- Born: Jude Brown Tamunoibim 31 July 1996 (age 30) Ibadan
- Other name: Tony Brown
- Occupations: Rapper; singer; songwriter; entrepreneur;
- Years active: 2017–present
- Musical career
- Genres: Hip hop; Afrobeats;
- Website: www.staqkmoneyschool.com

= Staqk G =

Nigerian rapper (born 1996)

Tamunoibim Jude Tonye-Brown (born 31 July 1996), better known as Staqk G, is a Nigerian rapper, singer, songwriter, and entrepreneur, who came into the limelight shortly after the fourth season of Hennessy Cypher's session titled "Gidi Gang". He had a minor break with the release of "Mama Look" featuring Kayode, which debuted on TurnTable Top Triller Chart at 25, and a domestic success with "Way", which gained popularity on TikTok. He currently serves as a digital marketing expert, CEO, and Founder of Staqk Money School.

==Early life and career==
Jude Brown Tamunoibim is from one of the communities in the 23 local government areas in Rivers, a State in the Southern region of Nigeria. He was born on 31 July 1996 in Ibadan, and had his secondary education at Basorun Ogunmola High School.
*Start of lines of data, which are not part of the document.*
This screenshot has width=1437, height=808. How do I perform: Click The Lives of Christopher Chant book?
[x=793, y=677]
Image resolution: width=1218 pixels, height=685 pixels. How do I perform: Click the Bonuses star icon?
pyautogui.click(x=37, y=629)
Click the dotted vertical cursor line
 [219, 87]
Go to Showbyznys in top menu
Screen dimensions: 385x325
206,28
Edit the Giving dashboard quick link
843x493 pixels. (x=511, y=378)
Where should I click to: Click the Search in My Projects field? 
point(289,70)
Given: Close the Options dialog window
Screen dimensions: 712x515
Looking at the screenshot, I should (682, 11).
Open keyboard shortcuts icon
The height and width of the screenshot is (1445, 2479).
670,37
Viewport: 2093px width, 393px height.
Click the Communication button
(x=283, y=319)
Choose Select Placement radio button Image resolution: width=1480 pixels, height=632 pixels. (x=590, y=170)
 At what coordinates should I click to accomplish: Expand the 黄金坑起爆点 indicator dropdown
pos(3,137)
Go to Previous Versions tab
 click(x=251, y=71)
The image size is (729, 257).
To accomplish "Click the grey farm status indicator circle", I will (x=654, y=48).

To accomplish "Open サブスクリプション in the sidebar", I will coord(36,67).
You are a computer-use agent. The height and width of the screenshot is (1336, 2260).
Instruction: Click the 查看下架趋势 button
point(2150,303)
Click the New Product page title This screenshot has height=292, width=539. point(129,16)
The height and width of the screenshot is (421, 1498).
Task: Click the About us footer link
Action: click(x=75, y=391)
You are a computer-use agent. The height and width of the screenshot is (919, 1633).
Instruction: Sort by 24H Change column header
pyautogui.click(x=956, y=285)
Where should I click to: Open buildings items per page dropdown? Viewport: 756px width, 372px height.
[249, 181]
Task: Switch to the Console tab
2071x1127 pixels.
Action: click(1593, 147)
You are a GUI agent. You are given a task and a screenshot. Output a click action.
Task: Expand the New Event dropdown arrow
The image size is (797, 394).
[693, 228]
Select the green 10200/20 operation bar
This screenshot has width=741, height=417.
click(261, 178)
In 2017, Staqk was introduced by Hennessy as one of its participants in the fourth season of its Cypher's session, alongside Falz, Dremo, Ladipoe, and Yoye. In 2020, he had a minor break with his debut single "Mama Look", which debuted on TurnTable Top Triller Chart at 25. He rose to prominence in 2022, with his debut single "Way", which gained popularity from TikTok. Staqk started a YouTube channel titled Staqk Money on 27 January 2023, where he shares e-commerce tips and documents his experiences.

In 2023, Staqk founded Staqk Money School, an e-commerce teaching institute. On 12 October 2023, at a press conference held by Staqk Money School, he unveiled his plans for the second quarter of 2024. He also highlighted the impact of the e-commerce industry in Nigeria, and how the COVID-19 pandemic had contributed to its growth in creating e-commerce businesses.

==Artistry==
He credited 2pac, 50 Cent, Biggie, Kanye West, J. Cole, Jay-Z and Vector as his biggest musical influences.